Senin, 12 Juli 2010

Kisah Sepiring Nasi


Malam itu, Ana bertengkar dengan ibunya. Karena sangat marah, Ana segera pergi meninggalkan rumah tanpa membawa apa pun. Saat menyusuri sebuah jalan, ia melewati sebuah Rumah Makan, dan ia mencium harumnya aroma masakan. Ia ingin sekali memesan sepiring nasi, tetapi ia tidak mempunyai uang.

Pemilik Rumah Makan melihat Ana berdiri cukup lama di depan etalasenya, lalau bertanya, “Nona, apakah kau ingin sepiring nasi?” “Tetapi, aku tidak membawa uang,” jawab Ana dengan malu-malu.

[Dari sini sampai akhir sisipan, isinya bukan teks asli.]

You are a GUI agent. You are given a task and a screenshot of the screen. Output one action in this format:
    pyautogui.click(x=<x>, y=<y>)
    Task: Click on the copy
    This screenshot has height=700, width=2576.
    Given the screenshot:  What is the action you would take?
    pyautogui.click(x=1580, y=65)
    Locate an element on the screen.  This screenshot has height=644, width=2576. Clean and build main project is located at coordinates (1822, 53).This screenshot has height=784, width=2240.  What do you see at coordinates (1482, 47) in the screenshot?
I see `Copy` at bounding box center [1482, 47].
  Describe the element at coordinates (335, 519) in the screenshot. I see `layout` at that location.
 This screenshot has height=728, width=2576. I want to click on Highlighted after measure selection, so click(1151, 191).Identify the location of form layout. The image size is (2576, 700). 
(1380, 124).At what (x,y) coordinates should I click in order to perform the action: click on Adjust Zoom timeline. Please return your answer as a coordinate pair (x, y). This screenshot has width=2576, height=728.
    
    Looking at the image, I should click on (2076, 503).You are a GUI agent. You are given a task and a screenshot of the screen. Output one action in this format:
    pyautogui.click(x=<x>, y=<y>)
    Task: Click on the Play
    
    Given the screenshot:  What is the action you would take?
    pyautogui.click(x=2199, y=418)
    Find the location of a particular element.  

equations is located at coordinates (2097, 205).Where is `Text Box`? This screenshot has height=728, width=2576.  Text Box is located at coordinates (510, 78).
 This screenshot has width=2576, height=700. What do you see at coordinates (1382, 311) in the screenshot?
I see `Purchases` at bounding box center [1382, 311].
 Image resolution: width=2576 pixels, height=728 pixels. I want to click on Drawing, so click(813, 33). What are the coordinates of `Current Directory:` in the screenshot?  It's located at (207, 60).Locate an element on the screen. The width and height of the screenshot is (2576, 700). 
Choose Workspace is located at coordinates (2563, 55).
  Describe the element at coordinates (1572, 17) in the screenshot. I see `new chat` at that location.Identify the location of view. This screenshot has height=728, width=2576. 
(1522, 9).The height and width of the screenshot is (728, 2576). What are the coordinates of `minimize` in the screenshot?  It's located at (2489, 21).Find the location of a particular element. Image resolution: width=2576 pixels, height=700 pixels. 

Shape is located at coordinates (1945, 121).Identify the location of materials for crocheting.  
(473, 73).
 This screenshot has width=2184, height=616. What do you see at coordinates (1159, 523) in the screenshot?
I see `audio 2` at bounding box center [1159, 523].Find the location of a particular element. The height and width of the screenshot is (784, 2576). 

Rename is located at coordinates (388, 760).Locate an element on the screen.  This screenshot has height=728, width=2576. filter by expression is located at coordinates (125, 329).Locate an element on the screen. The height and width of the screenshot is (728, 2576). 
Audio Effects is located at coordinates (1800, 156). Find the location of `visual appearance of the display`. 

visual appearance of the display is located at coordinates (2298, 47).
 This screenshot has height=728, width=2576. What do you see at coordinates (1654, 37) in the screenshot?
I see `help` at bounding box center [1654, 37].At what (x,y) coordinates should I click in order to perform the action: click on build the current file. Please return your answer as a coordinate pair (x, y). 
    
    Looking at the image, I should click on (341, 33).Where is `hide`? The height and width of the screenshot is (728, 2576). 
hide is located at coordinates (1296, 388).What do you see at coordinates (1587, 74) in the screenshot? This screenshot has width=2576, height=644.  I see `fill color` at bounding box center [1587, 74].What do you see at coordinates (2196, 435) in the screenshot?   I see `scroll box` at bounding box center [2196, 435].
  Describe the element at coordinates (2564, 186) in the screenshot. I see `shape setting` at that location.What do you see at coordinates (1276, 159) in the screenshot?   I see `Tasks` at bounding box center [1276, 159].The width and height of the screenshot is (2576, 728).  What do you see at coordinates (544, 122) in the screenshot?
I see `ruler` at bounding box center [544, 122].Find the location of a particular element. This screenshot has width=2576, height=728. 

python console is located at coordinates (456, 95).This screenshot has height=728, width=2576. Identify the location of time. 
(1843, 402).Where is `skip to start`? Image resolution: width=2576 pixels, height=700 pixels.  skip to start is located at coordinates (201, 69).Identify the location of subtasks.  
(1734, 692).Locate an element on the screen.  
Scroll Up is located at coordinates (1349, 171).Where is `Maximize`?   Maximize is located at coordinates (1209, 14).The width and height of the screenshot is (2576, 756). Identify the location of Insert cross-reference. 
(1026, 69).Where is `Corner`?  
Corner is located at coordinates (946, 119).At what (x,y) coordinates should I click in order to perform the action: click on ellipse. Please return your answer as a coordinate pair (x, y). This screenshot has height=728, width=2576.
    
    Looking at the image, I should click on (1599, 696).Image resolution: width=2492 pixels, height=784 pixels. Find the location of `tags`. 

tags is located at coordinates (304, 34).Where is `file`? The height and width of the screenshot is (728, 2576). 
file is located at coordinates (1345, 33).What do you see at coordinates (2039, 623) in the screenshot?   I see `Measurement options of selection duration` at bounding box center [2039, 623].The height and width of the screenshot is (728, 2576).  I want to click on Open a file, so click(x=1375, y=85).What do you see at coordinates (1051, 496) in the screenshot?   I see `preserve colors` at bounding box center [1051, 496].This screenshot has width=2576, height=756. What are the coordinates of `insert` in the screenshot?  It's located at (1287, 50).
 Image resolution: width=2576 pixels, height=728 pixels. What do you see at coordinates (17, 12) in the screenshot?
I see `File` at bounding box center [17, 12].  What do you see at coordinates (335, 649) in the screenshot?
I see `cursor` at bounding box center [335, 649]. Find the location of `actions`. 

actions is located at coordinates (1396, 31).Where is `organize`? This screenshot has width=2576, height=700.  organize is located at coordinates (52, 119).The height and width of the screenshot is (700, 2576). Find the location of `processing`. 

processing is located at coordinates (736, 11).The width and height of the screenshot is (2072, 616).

“Tidak apa-apa, aku akan memberimu sepiring nasi,” jawab pemilik Rumah Makan. “Silahkan duduk, aku akan menghidangkannya untukmu.”


Tidak lama kemudian, pemilik Rumah Makan itu mengantarkan sepiring nasi dengan lauk pauknya. Ana segera makan dengan nikmatnya dan kemudian air matanya mulai berlinang. “Ada apa Nona?” tanya pemilik Rumah Makan.


“Tidak apa-apa. Aku hanya terharu,” jawab Ana sambil mengeringkan air matanya.


“Bahkan, seorang yang baru kukenal pun memberiku sepiring nasi! Tapi,…. Ibuku sendiri, setelah bertengkar denganku, mengusirku dari rumah dan mengatakan kepadaku agar jangan kembali lagi ke rumah. Bapak seorang yang baru kukenal, tetapi begitu peduli denganku dibandingkan dengan ibu kandungku sendiri,” katanya kepada si pemilik Rumah Makan.


Pemilik Rumah Makan itu setelah mendengar perkataan Ana, menarik napas panjang, dan berkata, “Nona, mengapa kau berpikir seperti itu?. Renungkanlah hal ini, aku hanya memberimu sepiring nasi dan kau begitu terharu. Ibumu telah memasak makanan untukmu saat kau masih kecil sampai saat ini, mengapa kau tidak berterima kasih kepadanya? Dan kau malah bertengkar dengannya.”


Ana terhenyak mendengar hal tersebut.


“Mengapa aku tidak berpikir tentang hal tersebut? Untuk sepiring nasi dari orang yang baru kukenal aku begitu berterima kasih, tetapi kepada ibuku yang telah memasak makanan untukku selama bertahun-tahun, aku bahkan tidak memperlihakan kepedulianku kepadanya. Dan hanya karena persoalan sepele, aku bertengkar dengannya.”


Ana menghabiskan nasinya dengan cepat. Lalu ia menguatkan dirinya untuk segera pulang ke rumahnya.
Sambil berjalan ke rumah, ia memikirkan kata-kata yang harus diucapkannya kepada ibunya. Akhirnya, ia memutuskan untuk mengatakan, “Ibu, maafkan aku, aku tahu bahwa aku bersalah.”


Begitu sampai di depan pintu, ia melihat ibunya dengan wajah letih dan cemas, karena telah mencarinya ke semua tempat. Ketika ibunya melihat Ana, kalimat pertama yang keluar dari mulut ibunya, “Ana, cepat masuk, ibu telah menyiapkan makan malam untukmu dan makanan itu akan menjadi dingin jika kau tidak segera mamakannya.”


Ana sangat terharu melihat kasih ibunya yang begitu besar kepadanya, ia tidak dapat menahan air matanya dan ia menangis di hadapan ibunya.